If you work with bazaar, you have seen its URIs. You can find the complete list is in the bzr help urlspec. Although I commonly use only a subset of that, like bzr+ssh://bazaar.launchpad.net/~maria-captains/maria/5.2-serg/ and http://bazaar.launchpad.net/%2Bbranch/mysql-server/5.5/.

In addition I often use Launchpad aliases, such as lp:~maria-captains/maria/5.3-serg/, lp:maria/5.3, and lp:869001.

And finally, there are common abbreviations that we have used in MySQL, and others that we use in MariaDB, for example bug#12345 and wl#90.

What’s annoying, I need to remember that wl#90 corresponds to http://askmonty.org/worklog/?tid=90 and type the latter in the location bar of the browser, when I want to look this task up. And lp:869001 is, for my browser, https://bugs.launchpad.net/bugs/869001. Similarly, every other URL above, has its browser-friendly evil twin. It’s evil, because I have to remember it!

Now, Firefox tries to help, to a certain extent. It supports so-called keywords — short aliases for bookmarks. Create a bookmark for https://bugs.launchpad.net/bugs/%s and in the Keyword field enter lp. Now you can type in the location bar lp 869001 (with a space) and Firefox will expand it into a complete url https://bugs.launchpad.net/bugs/869001. Quite handy. And I’ve used it for a few years. Still it annoyed me, that I had to rewrite the abbreviations manually, put spaces, remove colons, and so on. And at last it annoyed me to a degree where I wrote a Firefox plugin!

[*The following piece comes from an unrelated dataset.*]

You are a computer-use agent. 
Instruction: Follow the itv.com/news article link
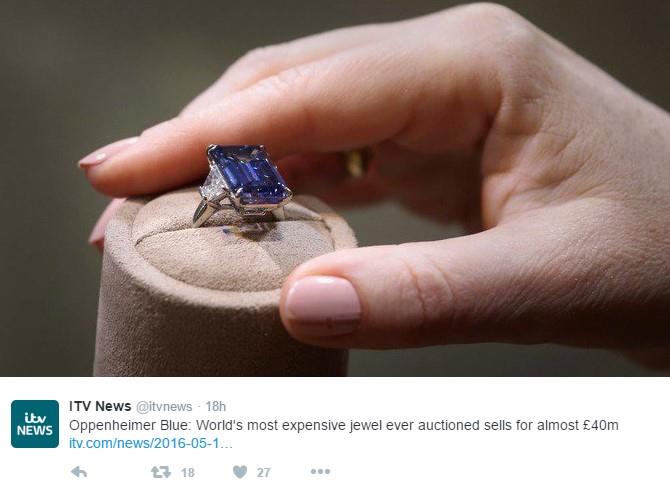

Let me introduce a LocationMorph — a plugin that can arbitrarily rewrite the text in the location bar, according to the user specified regular expression. I have configured it (via a Preference dialog) to use the following set of rules

^bzr+ssh://bazaar.launchpad.net/ http://code.launchpad.net/
^lp:(d+)$ https://bugs.launchpad.net/bugs/$1
^lp: http://code.launchpad.net/
^wl#(d+)$ http://askmonty.org/worklog/?tid=$1
^bug#(d+)$ http://bugs.mysql.com/bug.php?id=$1

And now I can simply copy and paste a bzr URI, or a launchpad alias, or our internal abbreviation from the email (or bzr info) directly into the browser, and it understands it directly and shows me the page that I want. Ahh, perfection…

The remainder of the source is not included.